*Exercise description*
Copy the listing below verbatim, keeping every line unchanged.
--- Start Source material ---
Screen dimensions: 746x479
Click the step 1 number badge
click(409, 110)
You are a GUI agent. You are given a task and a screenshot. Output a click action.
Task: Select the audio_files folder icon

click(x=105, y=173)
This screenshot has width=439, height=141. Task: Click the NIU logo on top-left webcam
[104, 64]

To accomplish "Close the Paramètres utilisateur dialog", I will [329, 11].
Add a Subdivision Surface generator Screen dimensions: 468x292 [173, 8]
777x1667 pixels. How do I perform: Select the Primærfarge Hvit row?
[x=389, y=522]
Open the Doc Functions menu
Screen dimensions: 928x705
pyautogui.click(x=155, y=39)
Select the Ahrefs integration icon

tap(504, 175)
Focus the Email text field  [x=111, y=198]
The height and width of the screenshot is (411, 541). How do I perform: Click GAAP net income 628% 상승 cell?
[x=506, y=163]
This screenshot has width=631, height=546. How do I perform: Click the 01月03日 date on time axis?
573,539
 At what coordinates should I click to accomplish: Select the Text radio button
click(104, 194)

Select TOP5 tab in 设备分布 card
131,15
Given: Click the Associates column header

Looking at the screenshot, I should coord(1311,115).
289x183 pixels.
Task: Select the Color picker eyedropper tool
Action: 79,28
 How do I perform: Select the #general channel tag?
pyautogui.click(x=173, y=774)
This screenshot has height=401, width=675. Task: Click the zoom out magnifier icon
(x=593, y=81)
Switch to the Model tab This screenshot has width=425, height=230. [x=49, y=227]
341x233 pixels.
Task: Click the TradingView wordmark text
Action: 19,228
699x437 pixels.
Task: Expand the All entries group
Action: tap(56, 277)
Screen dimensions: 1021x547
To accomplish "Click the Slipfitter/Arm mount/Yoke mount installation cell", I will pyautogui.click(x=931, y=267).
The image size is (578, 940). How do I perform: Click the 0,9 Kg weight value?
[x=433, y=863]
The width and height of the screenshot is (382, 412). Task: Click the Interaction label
--- End Source material ---
*Task output*
Screen dimensions: 746x479
Click the step 1 number badge
click(409, 110)
You are a GUI agent. You are given a task and a screenshot. Output a click action.
Task: Select the audio_files folder icon

click(x=105, y=173)
This screenshot has width=439, height=141. Task: Click the NIU logo on top-left webcam
[104, 64]

To accomplish "Close the Paramètres utilisateur dialog", I will [329, 11].
Add a Subdivision Surface generator Screen dimensions: 468x292 [173, 8]
777x1667 pixels. How do I perform: Select the Primærfarge Hvit row?
[x=389, y=522]
Open the Doc Functions menu
Screen dimensions: 928x705
pyautogui.click(x=155, y=39)
Select the Ahrefs integration icon

tap(504, 175)
Focus the Email text field  [x=111, y=198]
The height and width of the screenshot is (411, 541). How do I perform: Click GAAP net income 628% 상승 cell?
[x=506, y=163]
This screenshot has width=631, height=546. How do I perform: Click the 01月03日 date on time axis?
573,539
 At what coordinates should I click to accomplish: Select the Text radio button
click(104, 194)

Select TOP5 tab in 设备分布 card
131,15
Given: Click the Associates column header

Looking at the screenshot, I should coord(1311,115).
289x183 pixels.
Task: Select the Color picker eyedropper tool
Action: 79,28
 How do I perform: Select the #general channel tag?
pyautogui.click(x=173, y=774)
This screenshot has height=401, width=675. Task: Click the zoom out magnifier icon
(x=593, y=81)
Switch to the Model tab This screenshot has width=425, height=230. [x=49, y=227]
341x233 pixels.
Task: Click the TradingView wordmark text
Action: 19,228
699x437 pixels.
Task: Expand the All entries group
Action: tap(56, 277)
Screen dimensions: 1021x547
To accomplish "Click the Slipfitter/Arm mount/Yoke mount installation cell", I will pyautogui.click(x=931, y=267).
The image size is (578, 940). How do I perform: Click the 0,9 Kg weight value?
[x=433, y=863]
The width and height of the screenshot is (382, 412). Task: Click the Interaction label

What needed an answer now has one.